Dapat saya kritisi pula bahwa betapa mirisnya ketika kita mendengar dan melihat sebuah realita tentang seseorang yang membanggakan dan terlalu mempermasalahkan hal sepele semacam itu, padahal sebenarnya apa yang telah ia dapatkan dari kebanggaannya itu hanyalah sebuah kenihilan belaka. Karena, orang itu terlalu sibuk mencari teman baru atau bahkan katakanlah pacar baru dibanding dengan mempersiapkan diri untuk menerima ilmu baru.

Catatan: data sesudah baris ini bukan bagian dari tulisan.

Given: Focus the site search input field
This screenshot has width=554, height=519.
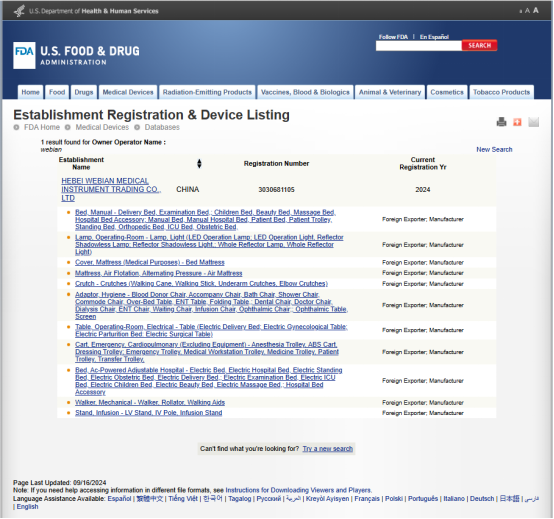Looking at the screenshot, I should (419, 46).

Kembali ke topik awal. Satu bulan selepas masa akademisiku berlalu dari pesantren yang tak akan pernah saya lupakan, tepatnya 3 hari setelah hari raya Idul Fitri seorang teman yang seangkatan denganku sedang berbenah diri mempersiapkan berkas-berkas dan perlengkapan kuliah. Saat kubertanya kemana dia hendak kuliah, diapun menjawabnya mau ke Surabaya. Sejenak ku berpikir tentang jawabannya itu, dia mau kuliah ke Surabaya, Surabaya itu yang belum pernah terpikirkan oleh saya sebelumnya. Kota yang jaraknya (kalo gak salah, benar) sekitar 600 km dari kota kelahiran saya, belum sekalipun saya menginjakkan kaki di atasnya. Selanjutnya saya tanyakan kepada temanku tentang program unggulan yang ada di kampus tujuannya itu, dia pun menjawab bahwa intinya di sana itu dia akan belajar bahasa arab dan bahasa inggris serta disiplin ilmu lainnya. Spontan aku pun langsung tertarik, aku sangat berminat sekali kalau sudah ada bahasa inggris dan bahasa arab.
2 hari kemudian saya pun berangkat ke Surabaya, sebuah kota metropolitan yang tak pernah kubayangkan sebelumnya akan hidup di sana, apalagi bagi orang awam seperti saya, dengan jarak yang sejauh itu dari kampung halamanku belum pernah saya tempuh. Jangankan jarak antar provinsi semacam ini, jarak antar kota pun jarang sekali saya lakukan. Intinya, saya hampir tidak pernah keluar dari rumah jauh-jauh.
Tapi, untuk kali ini orientasinya jelas. Perjalanan sejauh ini bukanlah sekadar saya menimba ilmu, namun dibalik itu nilai hijrah yang terkandung di dalamnya sangatlah kentara. Inilah saatnya kedewasaanku diuji, kota metropolis yang dikenal cukup glamor itu menanti saya, dengan berbagai macam kerlipan yang menyilaukan siap mengitari, membiaskan orientasi yang dulu pernah dibangun ketika masih di kampung halaman, menjerumuskan jiwa ke dalam derasnya arus kesesatan. Tekad dan iman sungguh dipertaruhkan.
Hijrah ini tidaklah mudah tuk direalisasikan tanpa kehadirannya Allah swt. yang selalu ada untuk menjaga ketika iman masih tertancap dalam dada di manapun kita berada. Insya Allah.